GOAL OF THE EXERCISE
Copy every line of the listing that contains the string "agent". Letter case counts.

RECORDS FOR THE EXERCISE

----

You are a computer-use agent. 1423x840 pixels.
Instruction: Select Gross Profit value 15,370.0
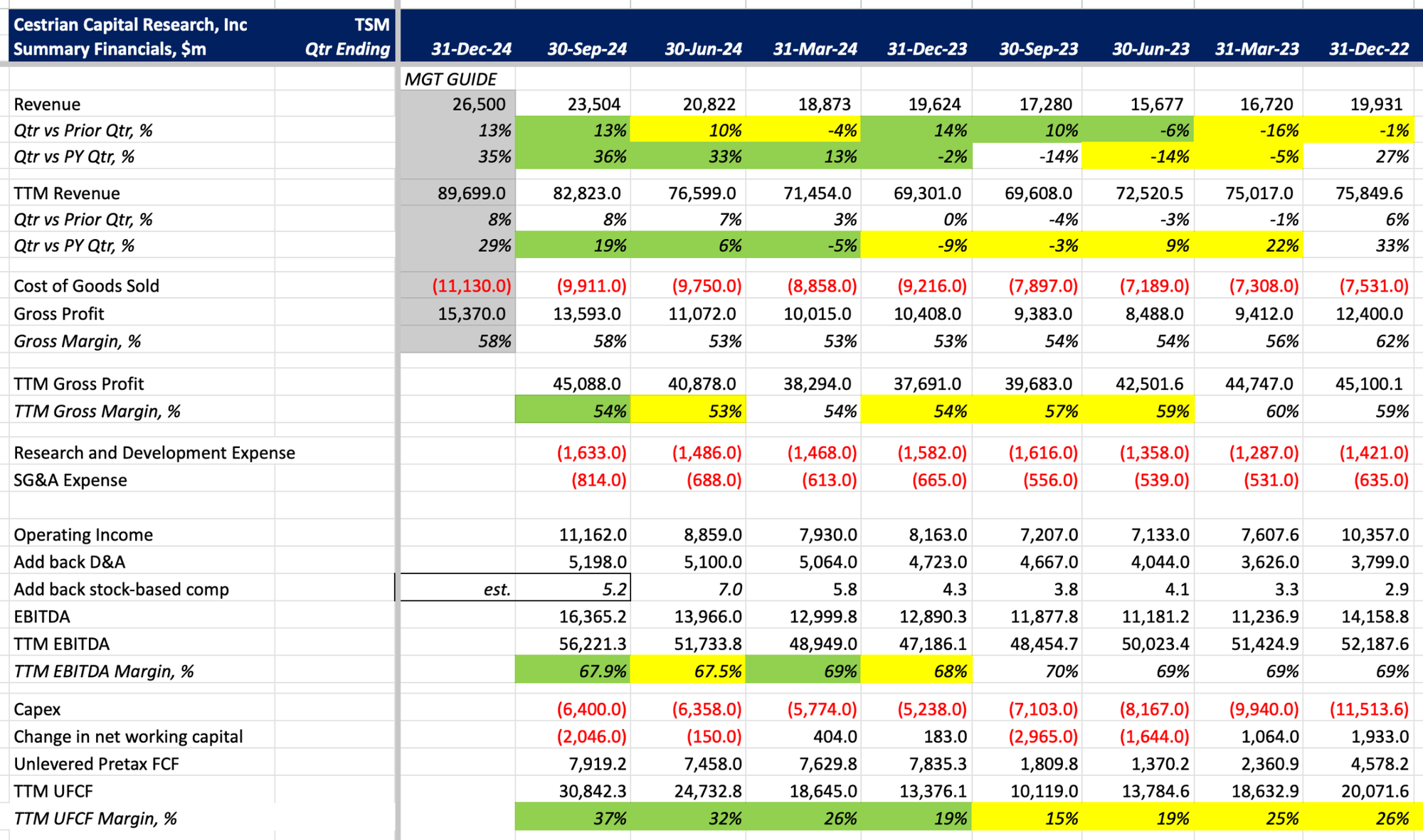tap(471, 314)
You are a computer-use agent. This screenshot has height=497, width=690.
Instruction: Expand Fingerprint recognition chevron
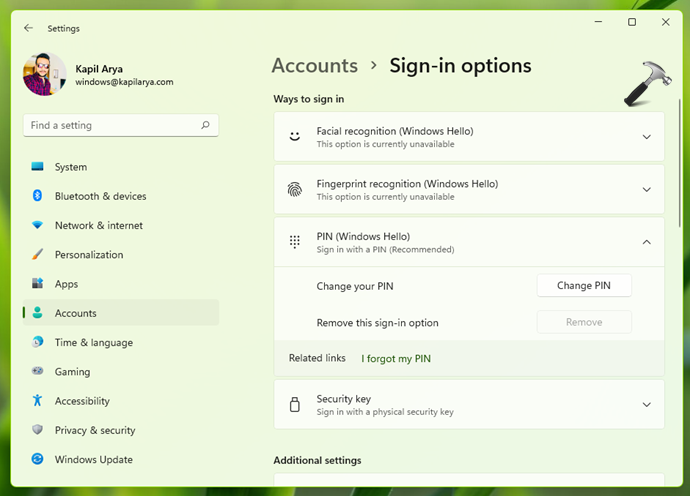coord(646,190)
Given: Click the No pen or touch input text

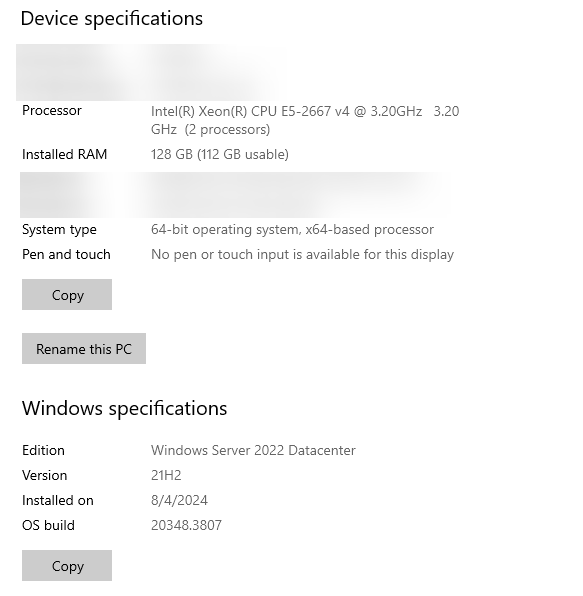Looking at the screenshot, I should point(302,255).
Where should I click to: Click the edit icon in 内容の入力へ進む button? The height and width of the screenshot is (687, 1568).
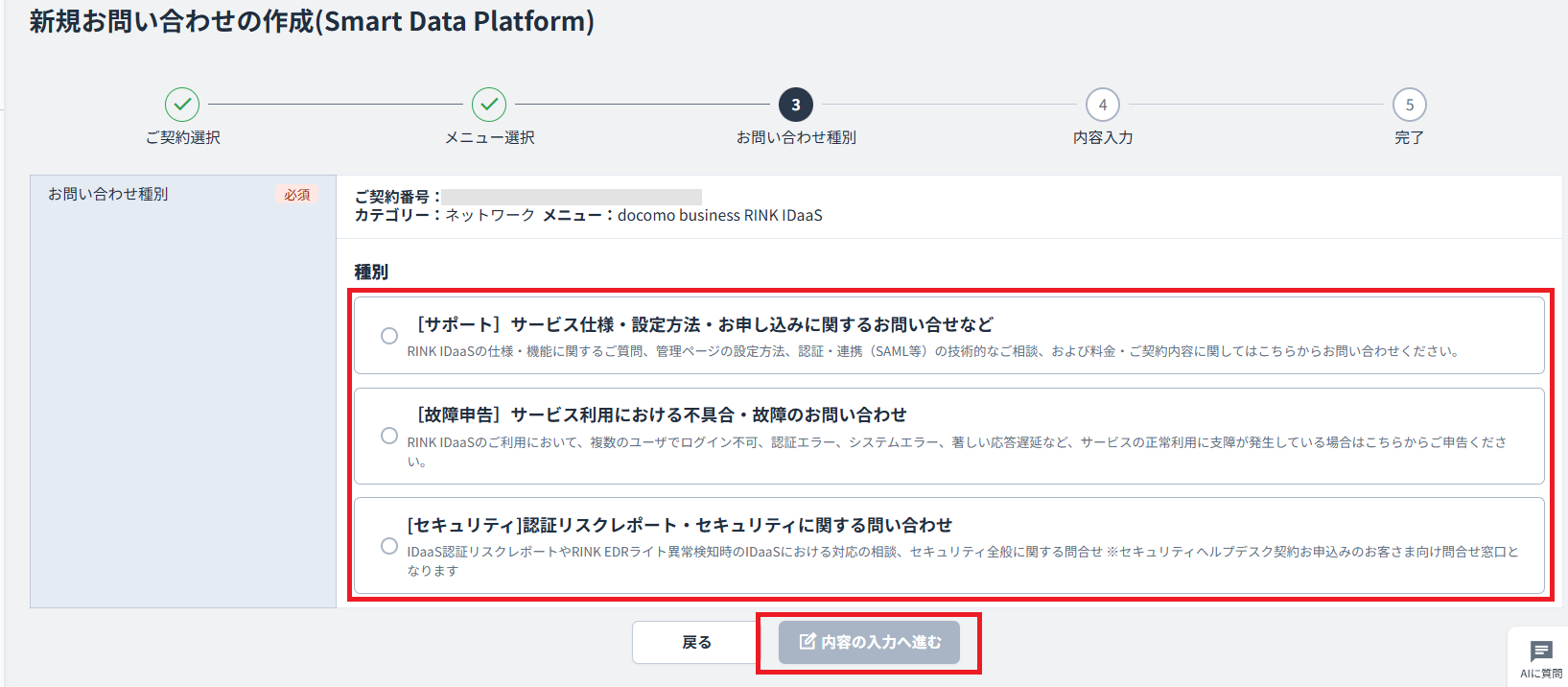pyautogui.click(x=807, y=641)
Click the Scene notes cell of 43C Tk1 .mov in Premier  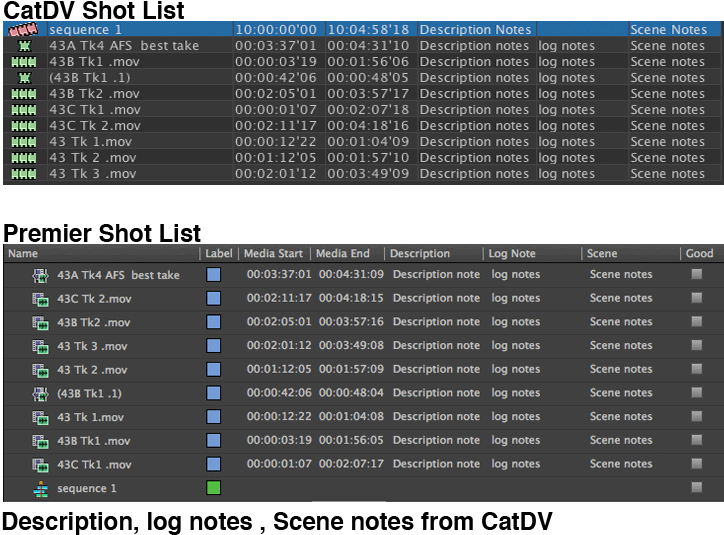tap(620, 465)
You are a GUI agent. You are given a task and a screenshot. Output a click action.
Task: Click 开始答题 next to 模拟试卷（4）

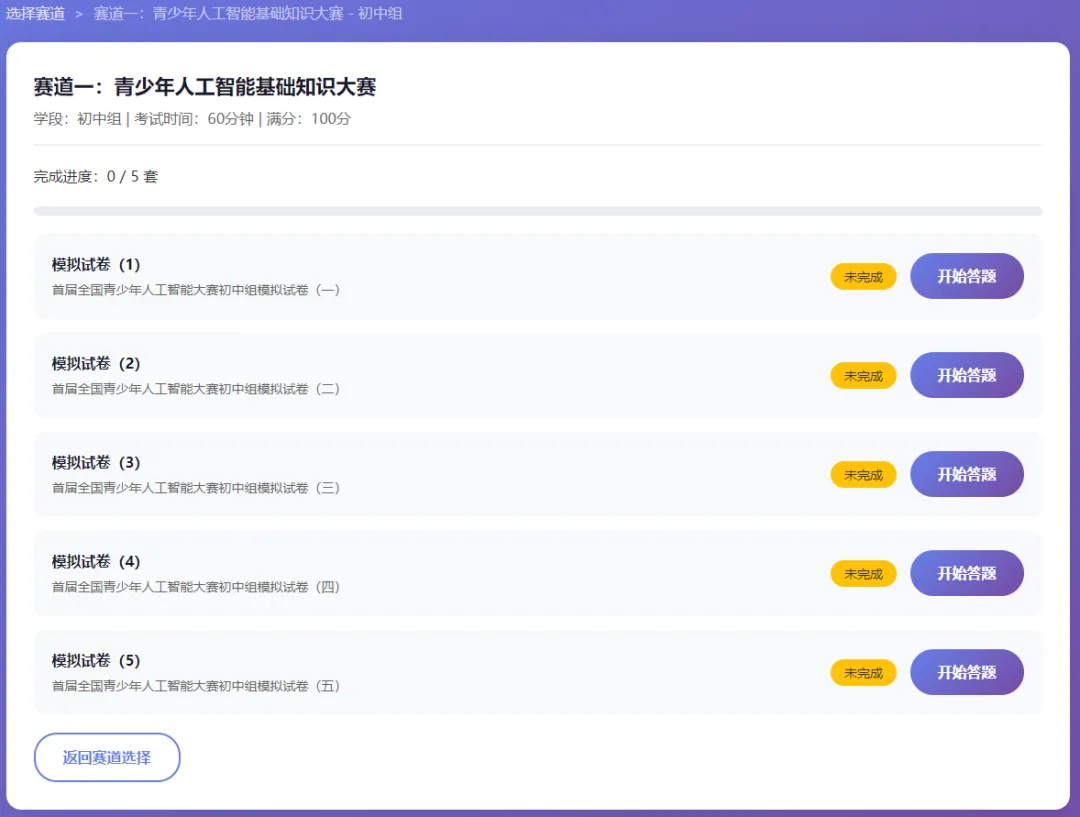click(x=966, y=573)
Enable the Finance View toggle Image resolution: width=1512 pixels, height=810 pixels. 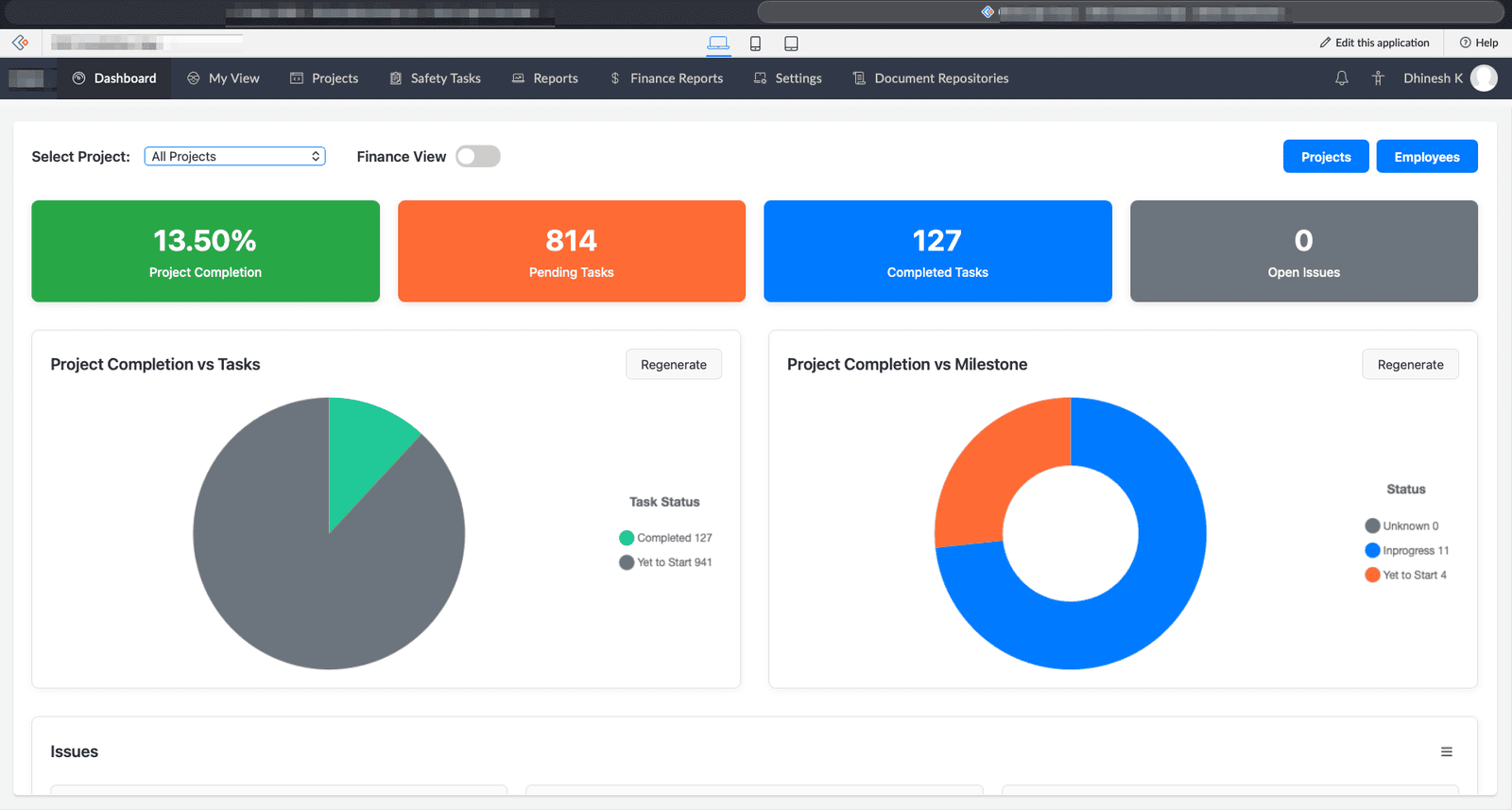478,157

----

CORRECT OUTPUT
You are a computer-use agent. 1423x840 pixels.
You are a computer-use agent. This screenshot has height=497, width=690.
You are a GUI agent. You are given a task and a screenshot. Output a click action.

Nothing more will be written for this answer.